● RECORDS FOR THE TASK

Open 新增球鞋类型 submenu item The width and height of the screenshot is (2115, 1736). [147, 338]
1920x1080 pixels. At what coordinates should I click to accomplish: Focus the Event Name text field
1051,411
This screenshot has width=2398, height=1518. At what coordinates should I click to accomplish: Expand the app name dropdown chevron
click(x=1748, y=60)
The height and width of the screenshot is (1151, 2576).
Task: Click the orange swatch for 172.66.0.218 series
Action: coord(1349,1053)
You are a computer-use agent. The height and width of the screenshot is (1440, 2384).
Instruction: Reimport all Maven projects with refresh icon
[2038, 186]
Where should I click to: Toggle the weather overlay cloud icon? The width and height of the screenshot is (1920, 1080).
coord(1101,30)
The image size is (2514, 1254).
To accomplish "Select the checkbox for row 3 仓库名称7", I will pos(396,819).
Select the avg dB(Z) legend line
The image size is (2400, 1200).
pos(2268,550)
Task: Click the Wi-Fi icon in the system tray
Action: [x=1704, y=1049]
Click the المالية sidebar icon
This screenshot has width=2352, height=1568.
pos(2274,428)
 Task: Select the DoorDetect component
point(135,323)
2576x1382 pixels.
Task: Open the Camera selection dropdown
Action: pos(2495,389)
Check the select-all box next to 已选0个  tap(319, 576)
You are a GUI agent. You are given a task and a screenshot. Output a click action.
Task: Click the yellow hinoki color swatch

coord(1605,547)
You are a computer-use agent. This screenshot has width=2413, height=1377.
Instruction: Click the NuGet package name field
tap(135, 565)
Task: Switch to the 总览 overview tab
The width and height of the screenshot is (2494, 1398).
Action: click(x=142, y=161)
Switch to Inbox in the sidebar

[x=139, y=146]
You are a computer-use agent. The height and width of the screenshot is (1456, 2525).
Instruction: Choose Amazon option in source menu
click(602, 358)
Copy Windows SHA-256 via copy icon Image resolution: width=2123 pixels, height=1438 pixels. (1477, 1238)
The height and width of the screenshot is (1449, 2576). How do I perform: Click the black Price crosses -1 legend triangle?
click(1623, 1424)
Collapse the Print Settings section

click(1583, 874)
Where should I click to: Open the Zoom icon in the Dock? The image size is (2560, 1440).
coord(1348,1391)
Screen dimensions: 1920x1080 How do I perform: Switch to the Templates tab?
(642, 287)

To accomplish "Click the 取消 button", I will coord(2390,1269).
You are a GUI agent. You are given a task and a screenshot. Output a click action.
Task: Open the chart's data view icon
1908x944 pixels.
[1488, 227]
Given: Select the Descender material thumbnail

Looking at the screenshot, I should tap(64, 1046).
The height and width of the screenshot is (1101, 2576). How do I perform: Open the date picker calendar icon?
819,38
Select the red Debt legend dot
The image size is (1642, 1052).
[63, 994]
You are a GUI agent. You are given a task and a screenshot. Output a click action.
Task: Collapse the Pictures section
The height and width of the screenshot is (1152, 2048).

● TO DO
Look for the line with "The height and width of the screenshot is (1449, 2576)." in the records above. Repeat it and each line after it exactly.

● ANSWER BOX
The height and width of the screenshot is (1449, 2576). How do I perform: Click the black Price crosses -1 legend triangle?
click(1623, 1424)
Collapse the Print Settings section

click(1583, 874)
Where should I click to: Open the Zoom icon in the Dock? The image size is (2560, 1440).
coord(1348,1391)
Screen dimensions: 1920x1080 How do I perform: Switch to the Templates tab?
(642, 287)

To accomplish "Click the 取消 button", I will coord(2390,1269).
You are a GUI agent. You are given a task and a screenshot. Output a click action.
Task: Open the chart's data view icon
1908x944 pixels.
[1488, 227]
Given: Select the Descender material thumbnail

Looking at the screenshot, I should tap(64, 1046).
The height and width of the screenshot is (1101, 2576). How do I perform: Open the date picker calendar icon?
819,38
Select the red Debt legend dot
The image size is (1642, 1052).
[63, 994]
You are a GUI agent. You are given a task and a screenshot. Output a click action.
Task: Collapse the Pictures section
The height and width of the screenshot is (1152, 2048).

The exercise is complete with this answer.